**Provided data:**
....................

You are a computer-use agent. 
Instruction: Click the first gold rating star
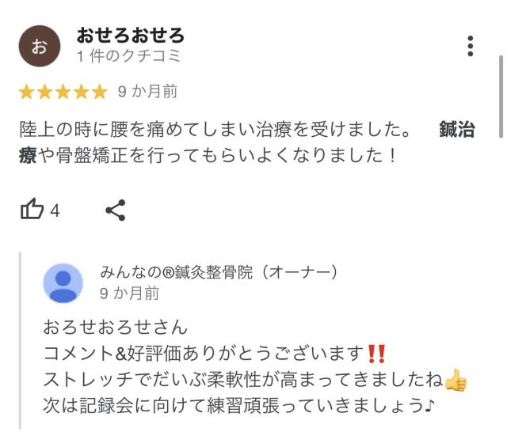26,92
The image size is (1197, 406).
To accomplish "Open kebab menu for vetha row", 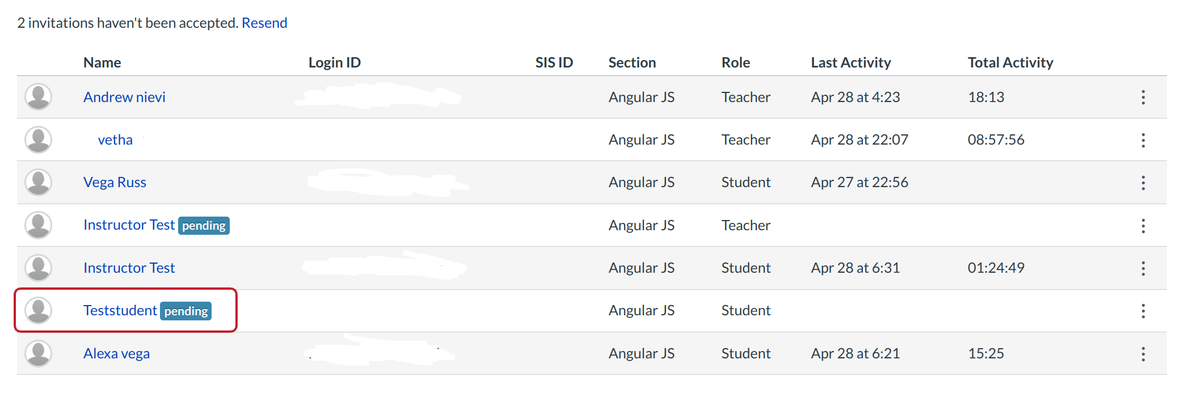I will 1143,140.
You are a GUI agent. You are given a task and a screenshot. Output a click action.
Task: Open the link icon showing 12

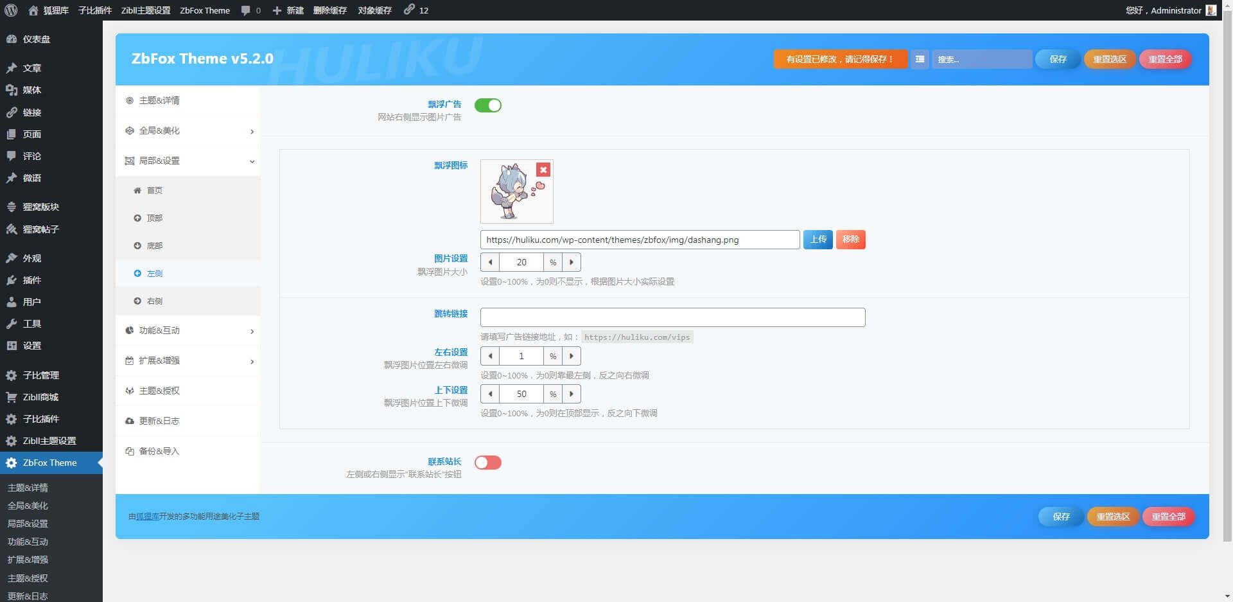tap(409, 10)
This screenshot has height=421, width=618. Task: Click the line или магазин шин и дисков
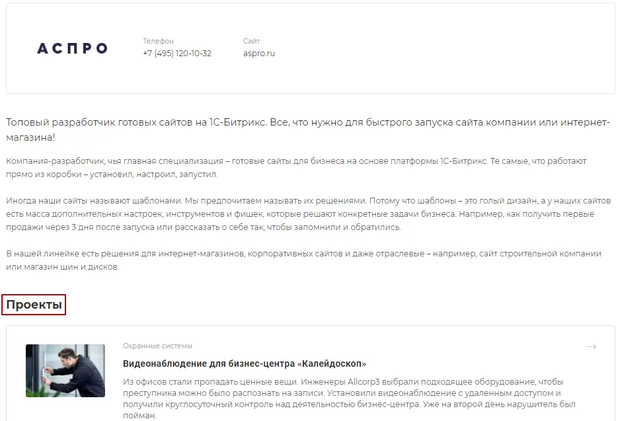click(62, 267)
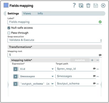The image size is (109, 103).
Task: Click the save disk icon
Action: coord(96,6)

....................

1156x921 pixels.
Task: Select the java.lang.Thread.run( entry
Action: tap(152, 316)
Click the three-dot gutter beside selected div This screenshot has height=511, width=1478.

....................

**The problem:** Whenever a line in the material above holds the string "agent", copy that line in full.

**Answer for the task:**
You are a computer-use agent. 
You are a GUI agent. You are given a task and a screenshot. Output a click action.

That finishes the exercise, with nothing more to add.